Reported by Matt Olmstead
Upon picking up my registration materials: a plastic bag full of conference “stuff” and my pin-type name tag (I prefer lanyards), I began to look around at the crowd. I noticed the usual attire— that being men in coats and ties…
After finding out that the only hotspot on campus is far away from the auditorium, I sat down and examined the contents of the plastic bag. It included: (1) a conference booklet, nicely spiral bound; (2) The May/June copy of Frontline magazine titled “Separatist, Baptist Fundamentalism;” and (3) various advertising materials.
The booklet is professionally printed and formatted well. The notes pages for the sessions and workshops are basic, with the name of the speaker and lines only. The resolutions are printed in the booklet. They are titled as follows:
Regarding the Definition of the Gospel
Regarding Fundamentalism and Culture
Regarding Limited Participation
Regarding Separatist Baptist Fundamentalism
Regarding Personal Holiness
I’m sure the content of the resolutions will be posted individually later.
As I was typing in the last few moments the board members descended from their meeting on their way to dinner.
Reported by Greg Linscott
Two preaching sessions were scheduled for this evening. However, itinerant evangelist Will Galkin was unable to be here due to the waning health of his father-in-law, Dr. Ralph Roland. Prayer is requested for the family as this servant of the Lord nears death. Dr. Chuck Phelps, recently of Maranatha Baptist Bible College, was the sole speaker for the evening.
Notable service preliminaries included exchanging “rocks” (a fist bump) rather than the typical Fundamentalist “howdy time” handshakes. The music presented was prepared well, with the song selections, theatrical song-leading, and the rousing style of delivery typical of what one would expect of a Fundamentalist conference. The corresponding children’s program for the week is themed “When I Grow Up, I Want To Be A Fundamentalist.”
Phelps’ message was entitled “Living In The Grip of the Glorious Gospel.” The primary text referenced was John 6. In his introduction, Chuck listed several of what he termed growing “potholes” in the road traveled by today’s fundamentalists. Included were…
- Easy Believism- Pencostal-influenced Arminianism was raised as a significant factor here, as were the pragmatic methods of Billy Graham. This methodology resulted in “syncretism over separatism” and produced the “worldly evangelicals.”
- Lordship Salvation- This was painted as an (over)reaction to Easy Believism. Phelps provided this quote from John MacArthur’s Hard to Believe:
“Don’t believe anyone who says it’s easy to become a Christian. Salvation for sinners cost God His own Son; it cost God’s Son His life, and it’ll cost you the same thing (note: Phelps’ emphasis). Salvation isn’t gained by reciting mere words. Saving faith transforms the heart, and that in turn transforms behavior. Faith’s fruit is seen in actions, not intentions. There’s no room for passive spectators: words without actions are empty and futile. Remember that what John saw in his vision of judgment was a Book of Life, not a book of Words or Book of Intellectual Musings. The life we live, not the words we speak, reveals whether our faith is authentic.” Phelps reminded his Christian listeners that their only commission was to tell the lost to believe in the Lord Jesus Christ.

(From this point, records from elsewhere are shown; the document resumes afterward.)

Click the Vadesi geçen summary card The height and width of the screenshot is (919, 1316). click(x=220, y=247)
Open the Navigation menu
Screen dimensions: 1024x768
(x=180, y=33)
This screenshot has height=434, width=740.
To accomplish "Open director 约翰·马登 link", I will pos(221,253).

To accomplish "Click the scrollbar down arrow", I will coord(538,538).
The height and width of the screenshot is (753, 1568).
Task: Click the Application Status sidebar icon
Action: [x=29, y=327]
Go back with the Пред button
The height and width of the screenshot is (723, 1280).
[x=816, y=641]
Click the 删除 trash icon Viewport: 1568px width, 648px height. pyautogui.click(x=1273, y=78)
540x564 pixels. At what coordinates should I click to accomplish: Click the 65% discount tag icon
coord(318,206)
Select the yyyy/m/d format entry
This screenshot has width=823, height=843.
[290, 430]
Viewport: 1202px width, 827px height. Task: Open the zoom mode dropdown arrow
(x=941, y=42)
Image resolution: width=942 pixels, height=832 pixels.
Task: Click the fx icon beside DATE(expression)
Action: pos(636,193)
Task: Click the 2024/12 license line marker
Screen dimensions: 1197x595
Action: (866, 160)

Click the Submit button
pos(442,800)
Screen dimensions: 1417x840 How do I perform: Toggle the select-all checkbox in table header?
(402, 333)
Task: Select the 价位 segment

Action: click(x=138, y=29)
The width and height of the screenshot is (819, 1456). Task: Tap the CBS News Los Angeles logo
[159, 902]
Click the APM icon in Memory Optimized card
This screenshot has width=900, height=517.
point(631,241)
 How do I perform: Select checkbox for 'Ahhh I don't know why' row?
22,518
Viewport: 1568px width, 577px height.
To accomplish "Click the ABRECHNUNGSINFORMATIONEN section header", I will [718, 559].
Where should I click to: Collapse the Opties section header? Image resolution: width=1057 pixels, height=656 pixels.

- The final pothole cited by Chuck was NeoCalvinism. A article recently published in Time listing NeoCalvinism was cited by the speaker, as was an awareness that raising the issue was already offending some in the audience. The fact that Time had commented on the article, however, meant “We have to talk about it in 2009.”
This led into Phelps’ main points, which he took from John 6.
- Salvation is a Gift- giving was demonstrated to be emphasized throughout the chapter (such as vs. 27).
- Salvation Received By Faith- there is no ordo salutis in John 6, only that one must believe. An anecdote of “Jesus died for all mankind” being understood by a neighbor as “Jesus died for Old Man Kleine” was shared.
- Salvation Is Eternally Secure
- Substitutionary Work of the Savior.
The last two points were not elaborated on as much (likely due to time). The content was an articulation of the position many would typically associate with the membership of the FBF. Noticeably absent in this message was any mention of the significance of repentance in salvation.
The message ended with an observation that the problem we face is not one of dissection (implied were Calvinists are guilty of over analysis and lack of action) but of distribution. Phelps confessed that over the last two years while serving at MBBC, he had only personally led one soul to Christ. He subsequently invited people to stand if they had led someone personally that week… the last two weeks, month, and so on. An invitation was extended targeted to those who were convicted of their own gospel ineffectiveness in leading souls personally to Christ.
FBFI President John Vaughn expressed appreciation for the message and testified of his own sense of conviction from it. In his concluding remarks, he noted that though the FBFI board had not resolved all of the business before them, the board had agreed to the following statement:
“We are together with the gospel only with those who are separated unto the gospel.”